Harold "Speedy" Evans appeals the trial court's denial of his "Supplemental Extra-Ordinary Motion for New Trial." Held:
This is the second appearance of this case before us. See Evans v. State, 161 Ga. App. 468 (288 SE2d 726)
. In the first appeal, Evans was convicted of theft by receiving stolen property, possession of a motor vehicle with altered identification numbers, conspiracy to commit theft by receiving stolen automobiles, and conspiracy to possess motor vehicles with altered identification numbers. We reversed the convictions of two counts alleging conspiracy which had merged into the completed offenses and remanded the case for resentencing. On the date defendant was resentenced, counsel filed an Extraordinary Motion for New Trial and thereafter amended it to state an additional ground. Counsel alleges that one of the state's witnesses mistakenly gave the jury a date of October 1979 as the day on which her car had been stolen, when in fact he now has newly discovered evidence which shows she reported it stolen in October 1978. He argues that this wrong date caused Evans' testimony to be unbelievable because it was proven that he obtained a new title for the car in early 1979, months before it was stolen.
The remaining basis for a new trial was an affidavit by Farrish Holbrook, the state's principal witness, who testified that he and Evans were involved in changing the identification numbers on stolen automobiles. Holbrook testified that he would purchase a demolished automobile and contact one of several men he knew to request them to steal a car of the same make and model. He would take the stolen car and remove its visible identification numbers and replace them with the identification number from the demolished auto and create a new title for such vehicle by requesting the state to issue a title in the number of the demolished vehicle as if he had rebuilt the wrecked automobile. Defendant's motion contained an affidavit of Holbrook in which he stated that he had made a deal with the county investigator, the county sheriff, and the district attorney, that in return for his confession and testimony against Evans that he would receive a sentence of 15 years -- 5 to serve. He also said that because of harassment to his family, and threats upon his life, he "wasn't sure of my rights nor of my status and safety. This caused several statements to get brought into the case that weren't exactly correct. I am not saying in this statement that I intentionally perjured myself at the trial, I am simply saying that I didn't exactly understand the proceedings [sic] I testified as to how I had been instructed to do so. Some of the things may have been incorrect." The motion was denied.

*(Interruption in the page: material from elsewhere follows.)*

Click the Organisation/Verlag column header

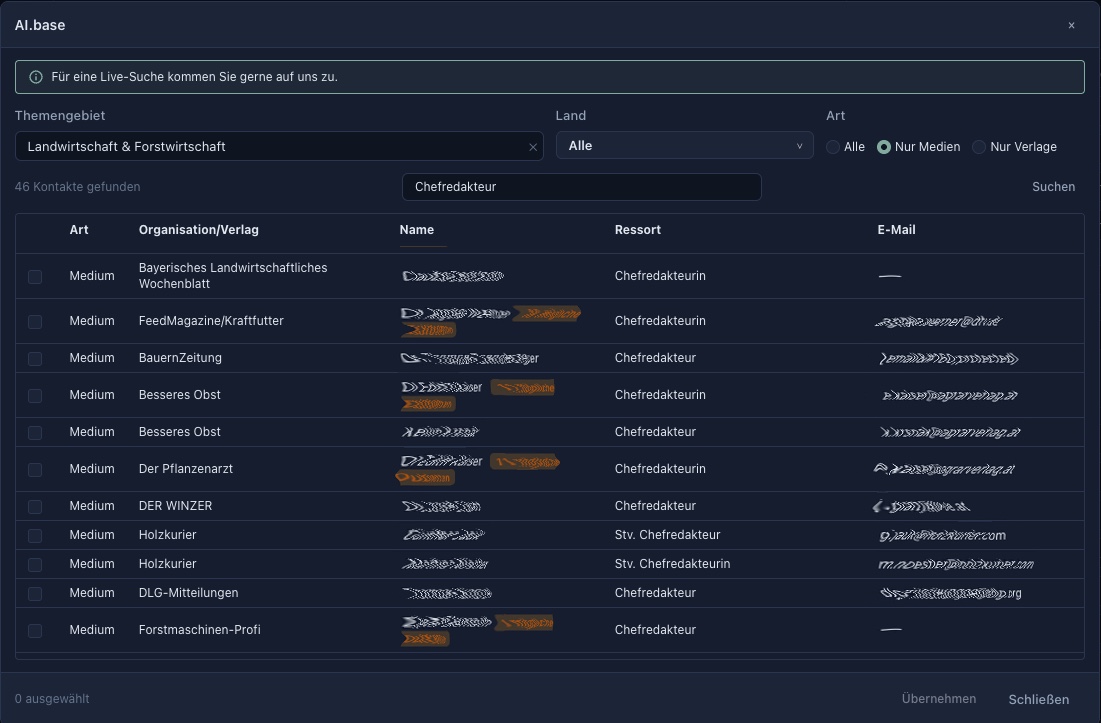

Counsel for defendant, in a motion for extension of time to file a transcript of the hearing on the motion, stated: "In order to expedite this matter, counsel has filed an Amended Notice of Appeal in order to omit said transcript from the record and, instead, rely on the transcript of proceedings in the trial and subsequent motions, briefs and orders." The amended notice of appeal did direct the Clerk to omit the transcript of the hearing on the motion.
On appeal counsel argues that the original trial was "a contest of the believability of Holbrook vs. Appellant" and that the withholding of this information of the deal promised the defendant by the State was in violation of Brady v. Maryland, 373 U. S. 83 (83 SC 1194, 10 LE2d 215) and Giglio v. United States, 405 U. S. 150 (92 SC 763, 31 LE2d 104). In Giglio, the Supreme Court found a violation of due process where the jury was not informed of the fact that a key witness for the government against the defendant was promised immunity from prosecution. They found that "[w]hen the 'reliability of a given witness may well be determinative of guilt or innocence.' nondisclosure of evidence affecting credibility falls within this general rule" . . . that "deliberate deception of a court and jurors by the presentation of known false evidence is incompatible with 'rudimentary demands of justice.' " 405 U. S. at 153 and 154.

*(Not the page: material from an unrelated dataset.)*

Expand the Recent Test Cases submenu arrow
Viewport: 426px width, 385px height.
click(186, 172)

Turning to the matter of the newly discovered evidence that Ms. Stinnett mistakenly testified as to the wrong year in which her car had been stolen, we find that such evidence affects only her credibility. In Bell v. State, 227 Ga. 800
, 805 (183 SE2d 357
), the Supreme Court discussed the six criteria to be used in deciding whether a defendant is entitled to a new trial on the basis of newly discovered evidence. The last criterion was that a new trial will not be granted if the only effect of the evidence would be to impeach the credit of a witness. The trial court did not err in refusing to grant a new trial on the basis of this evidence.
Rafe Banks III, District Attorney, for appellee.